* What you will do: Rewrite the part of the data that opens with the line containing "Minimize the PowerShell window" and closes with the line containing "point(1057,617)", swapping "dropdown" for "menu" and leaving everything else the same.
Start of Information given
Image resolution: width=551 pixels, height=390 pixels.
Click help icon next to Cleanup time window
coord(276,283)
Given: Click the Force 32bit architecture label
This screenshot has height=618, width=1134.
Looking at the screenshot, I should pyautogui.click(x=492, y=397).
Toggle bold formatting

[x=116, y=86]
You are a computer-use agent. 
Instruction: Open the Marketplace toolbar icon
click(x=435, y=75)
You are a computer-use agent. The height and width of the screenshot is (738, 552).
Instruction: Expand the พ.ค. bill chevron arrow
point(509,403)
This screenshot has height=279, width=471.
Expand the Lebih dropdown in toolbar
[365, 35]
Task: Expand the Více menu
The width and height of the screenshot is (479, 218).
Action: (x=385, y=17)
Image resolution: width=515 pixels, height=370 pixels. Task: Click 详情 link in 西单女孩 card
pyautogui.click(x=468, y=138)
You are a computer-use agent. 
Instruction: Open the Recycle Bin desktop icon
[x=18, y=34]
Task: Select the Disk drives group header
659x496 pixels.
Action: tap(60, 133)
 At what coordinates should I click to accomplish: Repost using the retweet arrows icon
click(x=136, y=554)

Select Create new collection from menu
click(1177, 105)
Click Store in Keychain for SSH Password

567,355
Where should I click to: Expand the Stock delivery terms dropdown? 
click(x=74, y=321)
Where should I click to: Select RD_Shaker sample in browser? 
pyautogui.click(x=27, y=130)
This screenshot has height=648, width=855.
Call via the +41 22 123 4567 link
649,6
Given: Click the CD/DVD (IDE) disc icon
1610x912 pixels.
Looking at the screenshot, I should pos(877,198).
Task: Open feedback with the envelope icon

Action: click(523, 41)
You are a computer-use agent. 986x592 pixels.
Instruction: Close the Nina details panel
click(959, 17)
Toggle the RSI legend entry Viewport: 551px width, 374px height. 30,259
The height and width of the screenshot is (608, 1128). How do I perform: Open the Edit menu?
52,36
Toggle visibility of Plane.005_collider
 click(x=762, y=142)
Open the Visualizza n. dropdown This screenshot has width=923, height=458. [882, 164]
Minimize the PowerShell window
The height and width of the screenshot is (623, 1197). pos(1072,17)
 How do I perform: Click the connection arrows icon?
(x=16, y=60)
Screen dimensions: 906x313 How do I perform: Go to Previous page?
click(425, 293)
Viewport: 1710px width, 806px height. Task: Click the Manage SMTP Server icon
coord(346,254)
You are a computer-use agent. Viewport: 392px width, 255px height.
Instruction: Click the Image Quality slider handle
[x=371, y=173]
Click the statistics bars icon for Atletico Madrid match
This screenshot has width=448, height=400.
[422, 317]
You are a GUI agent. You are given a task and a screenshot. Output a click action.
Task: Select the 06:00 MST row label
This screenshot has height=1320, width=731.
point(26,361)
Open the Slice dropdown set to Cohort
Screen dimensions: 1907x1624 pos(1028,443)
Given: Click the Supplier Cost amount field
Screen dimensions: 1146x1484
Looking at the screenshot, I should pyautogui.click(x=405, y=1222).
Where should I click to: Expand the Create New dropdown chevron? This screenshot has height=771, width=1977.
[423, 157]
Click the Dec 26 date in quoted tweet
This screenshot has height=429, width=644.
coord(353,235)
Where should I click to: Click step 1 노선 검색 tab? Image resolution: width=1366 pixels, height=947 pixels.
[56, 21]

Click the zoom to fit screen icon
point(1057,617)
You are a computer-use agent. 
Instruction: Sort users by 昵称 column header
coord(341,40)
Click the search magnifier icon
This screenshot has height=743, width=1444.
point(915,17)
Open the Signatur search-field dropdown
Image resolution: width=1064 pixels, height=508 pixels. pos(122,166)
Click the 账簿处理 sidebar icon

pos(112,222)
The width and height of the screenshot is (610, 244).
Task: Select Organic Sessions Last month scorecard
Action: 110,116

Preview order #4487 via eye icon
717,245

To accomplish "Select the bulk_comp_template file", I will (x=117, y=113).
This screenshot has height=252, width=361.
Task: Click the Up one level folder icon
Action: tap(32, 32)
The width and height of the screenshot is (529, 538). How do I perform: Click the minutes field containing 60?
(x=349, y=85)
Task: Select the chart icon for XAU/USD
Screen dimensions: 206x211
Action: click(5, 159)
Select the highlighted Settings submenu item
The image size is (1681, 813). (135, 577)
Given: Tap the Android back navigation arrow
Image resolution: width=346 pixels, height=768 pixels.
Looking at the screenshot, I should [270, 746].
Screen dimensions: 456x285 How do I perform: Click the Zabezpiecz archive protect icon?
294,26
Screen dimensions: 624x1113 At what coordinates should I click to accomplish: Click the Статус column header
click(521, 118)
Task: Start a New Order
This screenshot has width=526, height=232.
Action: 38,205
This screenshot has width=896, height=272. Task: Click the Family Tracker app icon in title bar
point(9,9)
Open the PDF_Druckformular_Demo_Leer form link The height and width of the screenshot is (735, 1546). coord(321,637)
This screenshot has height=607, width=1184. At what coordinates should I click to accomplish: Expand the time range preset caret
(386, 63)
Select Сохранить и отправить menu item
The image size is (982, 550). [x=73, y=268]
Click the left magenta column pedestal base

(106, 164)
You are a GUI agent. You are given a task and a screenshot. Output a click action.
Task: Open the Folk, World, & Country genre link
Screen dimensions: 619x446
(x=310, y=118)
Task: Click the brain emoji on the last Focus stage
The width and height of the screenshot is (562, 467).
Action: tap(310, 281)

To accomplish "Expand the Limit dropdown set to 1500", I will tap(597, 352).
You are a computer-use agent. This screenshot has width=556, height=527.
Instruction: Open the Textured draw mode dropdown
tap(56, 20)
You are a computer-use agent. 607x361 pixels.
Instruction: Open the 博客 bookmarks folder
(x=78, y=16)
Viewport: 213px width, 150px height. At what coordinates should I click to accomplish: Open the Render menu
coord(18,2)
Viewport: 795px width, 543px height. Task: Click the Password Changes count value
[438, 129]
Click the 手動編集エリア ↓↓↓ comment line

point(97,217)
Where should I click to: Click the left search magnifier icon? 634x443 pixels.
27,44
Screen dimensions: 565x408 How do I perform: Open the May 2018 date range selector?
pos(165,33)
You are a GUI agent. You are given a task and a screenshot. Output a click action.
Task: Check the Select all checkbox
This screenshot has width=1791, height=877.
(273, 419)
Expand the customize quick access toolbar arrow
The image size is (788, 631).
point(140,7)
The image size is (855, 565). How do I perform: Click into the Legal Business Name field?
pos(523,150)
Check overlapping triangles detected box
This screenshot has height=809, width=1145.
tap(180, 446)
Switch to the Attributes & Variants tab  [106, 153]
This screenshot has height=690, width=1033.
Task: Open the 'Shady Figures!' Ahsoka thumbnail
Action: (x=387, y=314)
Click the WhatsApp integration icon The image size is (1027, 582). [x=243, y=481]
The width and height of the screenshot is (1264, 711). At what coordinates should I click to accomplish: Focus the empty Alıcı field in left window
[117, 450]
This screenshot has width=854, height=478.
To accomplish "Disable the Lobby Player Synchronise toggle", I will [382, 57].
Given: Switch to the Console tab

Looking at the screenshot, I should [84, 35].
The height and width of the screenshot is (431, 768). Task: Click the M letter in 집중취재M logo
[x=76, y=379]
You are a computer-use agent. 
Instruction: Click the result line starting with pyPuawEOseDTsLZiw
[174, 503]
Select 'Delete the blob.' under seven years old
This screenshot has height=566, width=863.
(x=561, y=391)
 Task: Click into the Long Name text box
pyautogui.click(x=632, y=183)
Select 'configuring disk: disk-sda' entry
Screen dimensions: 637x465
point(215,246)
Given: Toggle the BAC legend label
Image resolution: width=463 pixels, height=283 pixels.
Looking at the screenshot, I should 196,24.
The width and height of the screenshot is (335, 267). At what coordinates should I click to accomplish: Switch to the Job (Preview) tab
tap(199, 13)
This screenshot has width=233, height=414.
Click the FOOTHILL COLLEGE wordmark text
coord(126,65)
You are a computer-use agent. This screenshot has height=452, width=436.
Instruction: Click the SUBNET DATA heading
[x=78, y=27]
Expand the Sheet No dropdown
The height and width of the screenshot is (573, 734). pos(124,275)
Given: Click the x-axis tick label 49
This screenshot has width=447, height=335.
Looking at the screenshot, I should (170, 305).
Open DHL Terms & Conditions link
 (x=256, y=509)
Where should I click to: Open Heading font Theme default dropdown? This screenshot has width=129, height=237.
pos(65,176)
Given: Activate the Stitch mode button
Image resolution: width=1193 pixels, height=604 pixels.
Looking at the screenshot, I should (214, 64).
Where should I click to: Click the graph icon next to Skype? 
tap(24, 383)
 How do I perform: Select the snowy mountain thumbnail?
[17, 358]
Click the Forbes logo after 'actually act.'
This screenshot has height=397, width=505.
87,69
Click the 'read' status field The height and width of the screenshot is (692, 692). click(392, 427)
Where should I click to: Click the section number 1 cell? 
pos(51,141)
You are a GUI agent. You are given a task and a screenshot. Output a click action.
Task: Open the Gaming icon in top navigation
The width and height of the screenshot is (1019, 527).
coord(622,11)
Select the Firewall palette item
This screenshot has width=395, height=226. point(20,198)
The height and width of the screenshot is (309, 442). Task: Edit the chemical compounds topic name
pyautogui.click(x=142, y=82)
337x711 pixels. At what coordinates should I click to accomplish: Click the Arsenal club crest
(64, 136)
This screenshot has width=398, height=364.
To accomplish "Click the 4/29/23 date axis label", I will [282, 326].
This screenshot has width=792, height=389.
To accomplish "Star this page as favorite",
End of Information given
* Worked answer:
Minimize the PowerShell window
The height and width of the screenshot is (623, 1197). pos(1072,17)
 How do I perform: Click the connection arrows icon?
(x=16, y=60)
Screen dimensions: 906x313 How do I perform: Go to Previous page?
click(425, 293)
Viewport: 1710px width, 806px height. Task: Click the Manage SMTP Server icon
coord(346,254)
You are a computer-use agent. Viewport: 392px width, 255px height.
Instruction: Click the Image Quality slider handle
[x=371, y=173]
Click the statistics bars icon for Atletico Madrid match
This screenshot has width=448, height=400.
[422, 317]
You are a GUI agent. You are given a task and a screenshot. Output a click action.
Task: Select the 06:00 MST row label
This screenshot has height=1320, width=731.
point(26,361)
Open the Slice menu set to Cohort
Screen dimensions: 1907x1624 pos(1028,443)
Given: Click the Supplier Cost amount field
Screen dimensions: 1146x1484
Looking at the screenshot, I should pyautogui.click(x=405, y=1222).
Where should I click to: Expand the Create New menu chevron? This screenshot has height=771, width=1977.
[423, 157]
Click the Dec 26 date in quoted tweet
This screenshot has height=429, width=644.
coord(353,235)
Where should I click to: Click step 1 노선 검색 tab? Image resolution: width=1366 pixels, height=947 pixels.
[56, 21]

Click the zoom to fit screen icon
point(1057,617)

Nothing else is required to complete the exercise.